> Information provided:
* start *
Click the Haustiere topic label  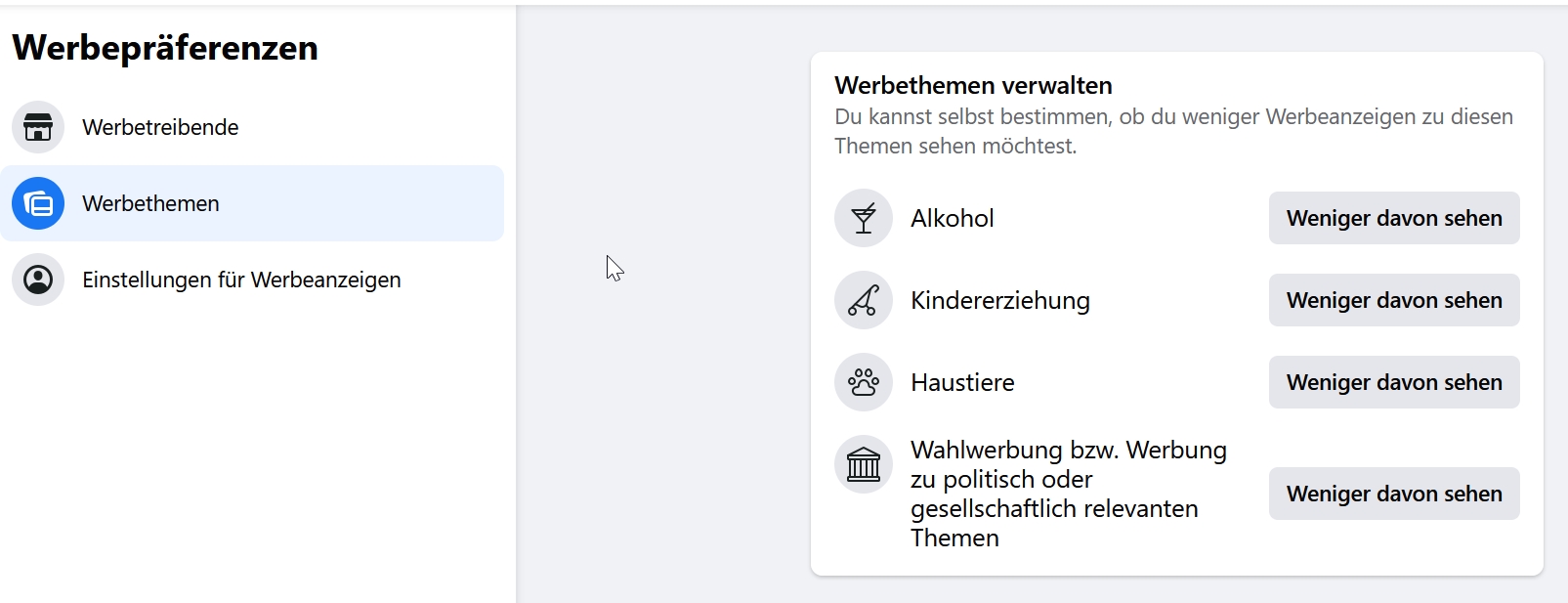pyautogui.click(x=962, y=382)
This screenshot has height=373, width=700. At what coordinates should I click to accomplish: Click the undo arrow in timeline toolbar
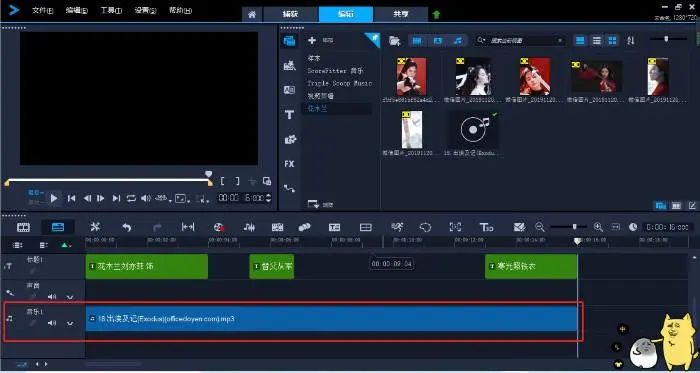pyautogui.click(x=127, y=227)
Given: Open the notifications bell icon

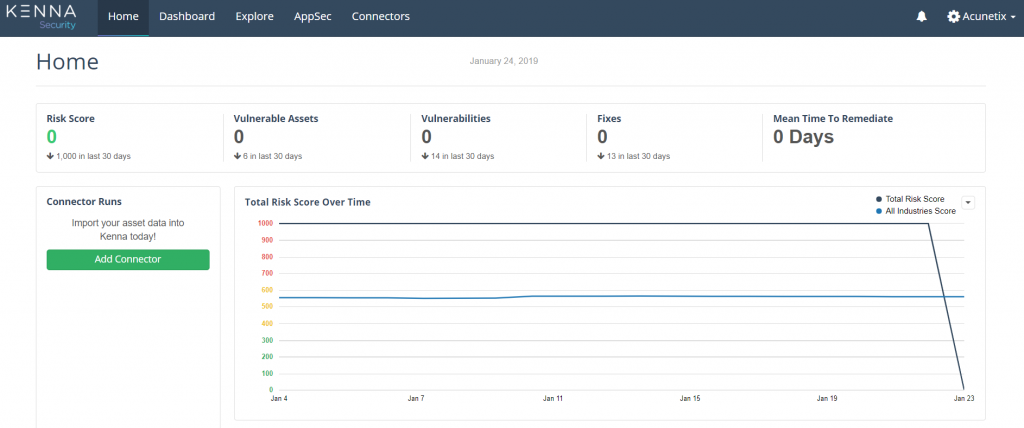Looking at the screenshot, I should [921, 17].
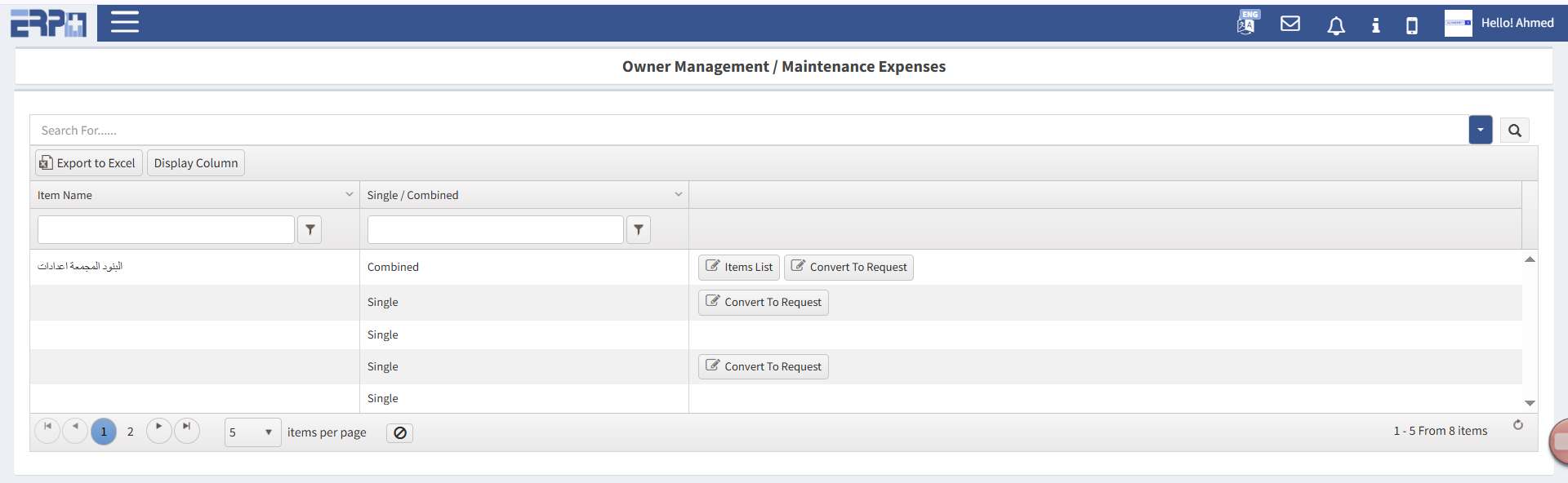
* end *
> Short problem:
Please repeat everything from the line containing "This screenshot has" down to the end of the lines, switching "timeline" to "editor" and leaving all else unchanged. Omit the pictures from your answer.

> Task solution:
This screenshot has height=373, width=700. At what coordinates should I click to accomplish: Click the undo arrow in editor toolbar
pyautogui.click(x=127, y=227)
Given: Open the notifications bell icon

Looking at the screenshot, I should [921, 17].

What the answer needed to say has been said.